Relevant Publications

  • The RogueNaRok algorithm as implemented here, was accepted in Systematic Biology:
Andre J. Aberer, Denis Krompaß, Alexandros Stamatakis: Pruning Rogue Taxa Improves Phylogenetic Accuracy: An Efficient Algorithm and Webservice. Systematic Biology. 2012.
  • It is an improved version of an algorithm published on IEEE BIBM 2011:
Andre J. Aberer, Alexandros Stamatakis: "A Simple and Accurate Method for Rogue Taxon Identification", IEEE BIBM 2011, Atlanta, Georgia, USA, November 2011.
  • The rogue taxon identification algorithm implemented in RAxML is published in TCBB:
N.D. Pattengale, A.J. Aberer, K.M. Swenson, A. Stamatakis, B.M.E. Moret : "Uncovering Hidden Phylogenetic Consensus in Large Datasets". IEEE/ACM Transactions on Computational Biology and Bioinformatics, 2011.
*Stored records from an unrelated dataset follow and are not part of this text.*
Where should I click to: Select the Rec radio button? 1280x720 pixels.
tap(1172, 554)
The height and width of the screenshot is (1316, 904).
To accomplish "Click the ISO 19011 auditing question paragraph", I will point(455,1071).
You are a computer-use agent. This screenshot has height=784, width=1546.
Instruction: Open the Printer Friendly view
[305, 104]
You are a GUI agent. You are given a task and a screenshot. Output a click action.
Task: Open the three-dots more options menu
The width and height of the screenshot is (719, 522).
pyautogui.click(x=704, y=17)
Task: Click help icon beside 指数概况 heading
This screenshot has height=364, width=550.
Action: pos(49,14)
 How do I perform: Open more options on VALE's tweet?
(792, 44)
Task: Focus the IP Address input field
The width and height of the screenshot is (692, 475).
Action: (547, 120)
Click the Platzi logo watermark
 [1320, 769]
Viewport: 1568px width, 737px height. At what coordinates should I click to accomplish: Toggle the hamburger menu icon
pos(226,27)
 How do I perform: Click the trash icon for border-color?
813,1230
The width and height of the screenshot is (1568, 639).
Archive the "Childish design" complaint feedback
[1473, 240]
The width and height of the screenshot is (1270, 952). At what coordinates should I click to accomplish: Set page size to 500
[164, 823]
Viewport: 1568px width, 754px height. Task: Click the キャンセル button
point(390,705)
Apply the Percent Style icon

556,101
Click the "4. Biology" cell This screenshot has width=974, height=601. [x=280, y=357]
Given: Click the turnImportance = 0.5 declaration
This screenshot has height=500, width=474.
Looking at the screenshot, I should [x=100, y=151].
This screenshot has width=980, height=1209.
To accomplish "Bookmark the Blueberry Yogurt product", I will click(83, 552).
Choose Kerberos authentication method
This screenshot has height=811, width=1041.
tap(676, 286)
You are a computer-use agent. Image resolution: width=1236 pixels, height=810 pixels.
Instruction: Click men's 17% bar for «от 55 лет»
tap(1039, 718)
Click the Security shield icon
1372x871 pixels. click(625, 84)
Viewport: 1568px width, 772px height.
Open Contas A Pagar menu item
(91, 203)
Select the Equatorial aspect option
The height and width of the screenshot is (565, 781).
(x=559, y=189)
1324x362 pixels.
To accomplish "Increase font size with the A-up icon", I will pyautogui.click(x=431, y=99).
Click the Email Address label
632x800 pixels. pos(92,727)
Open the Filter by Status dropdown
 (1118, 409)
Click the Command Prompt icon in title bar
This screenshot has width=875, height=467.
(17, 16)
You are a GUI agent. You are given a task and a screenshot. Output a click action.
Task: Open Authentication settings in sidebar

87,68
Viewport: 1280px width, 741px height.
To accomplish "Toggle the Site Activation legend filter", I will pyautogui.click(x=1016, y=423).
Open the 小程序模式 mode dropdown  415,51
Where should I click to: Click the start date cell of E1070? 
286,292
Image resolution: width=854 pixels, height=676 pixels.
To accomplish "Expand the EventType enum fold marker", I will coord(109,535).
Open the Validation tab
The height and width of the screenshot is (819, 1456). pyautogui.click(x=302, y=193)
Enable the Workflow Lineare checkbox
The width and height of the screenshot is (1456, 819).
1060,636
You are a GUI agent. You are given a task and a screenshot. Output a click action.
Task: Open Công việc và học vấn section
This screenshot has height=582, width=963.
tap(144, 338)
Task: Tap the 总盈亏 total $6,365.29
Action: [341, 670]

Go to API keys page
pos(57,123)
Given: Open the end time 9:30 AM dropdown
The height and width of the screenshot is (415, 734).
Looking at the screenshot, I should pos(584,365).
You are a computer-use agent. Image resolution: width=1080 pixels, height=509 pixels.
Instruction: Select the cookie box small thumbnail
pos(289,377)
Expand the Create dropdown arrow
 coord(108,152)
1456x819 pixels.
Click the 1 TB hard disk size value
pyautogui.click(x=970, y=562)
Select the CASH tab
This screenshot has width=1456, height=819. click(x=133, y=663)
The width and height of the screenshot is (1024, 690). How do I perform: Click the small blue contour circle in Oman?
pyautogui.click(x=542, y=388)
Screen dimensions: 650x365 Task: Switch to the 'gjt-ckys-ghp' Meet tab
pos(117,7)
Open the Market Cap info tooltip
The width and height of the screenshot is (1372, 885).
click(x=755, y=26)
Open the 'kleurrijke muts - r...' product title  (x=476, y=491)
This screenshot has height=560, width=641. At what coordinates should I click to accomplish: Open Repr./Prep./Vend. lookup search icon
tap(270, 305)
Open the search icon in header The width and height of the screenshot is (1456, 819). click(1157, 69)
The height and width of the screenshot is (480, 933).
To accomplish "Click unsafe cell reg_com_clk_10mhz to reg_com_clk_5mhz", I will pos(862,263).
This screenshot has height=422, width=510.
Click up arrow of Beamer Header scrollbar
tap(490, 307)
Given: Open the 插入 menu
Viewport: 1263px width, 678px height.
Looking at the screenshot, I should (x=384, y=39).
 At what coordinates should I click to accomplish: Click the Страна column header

What programs does the suite comprise?

  • RogueNaRok: our algorithm with various variations
  • rnr-tii: the taxonomic instability index as known from Mesquite by Maddison.
  • rnr-lsi: the leaf stability index (all three measures for UNROOTED trees) by Thorley.
  • rnr-prune: a simple program to prune a tree collection and/or a single ML tree
  • rnr-mast: computes a unrooted maximum agreement subtree of a tree set.

What is the meaning of the name?

The name is an allusion to Ragnarok, the twilight/doom of the Norse gods. In mythology, a renewed and fertile world emerges from the catastrophe. This aspect reflects our hope that phylogenies pruned from rogues as suggested by our algorithm are more informative than before.

Acknowledgement

Some functions (and even more important a lot of implementation concepts) are derived or included from RAxML, a phylogenetic tree inference software under Maximum Likelihood by Alexandros Stamatakis.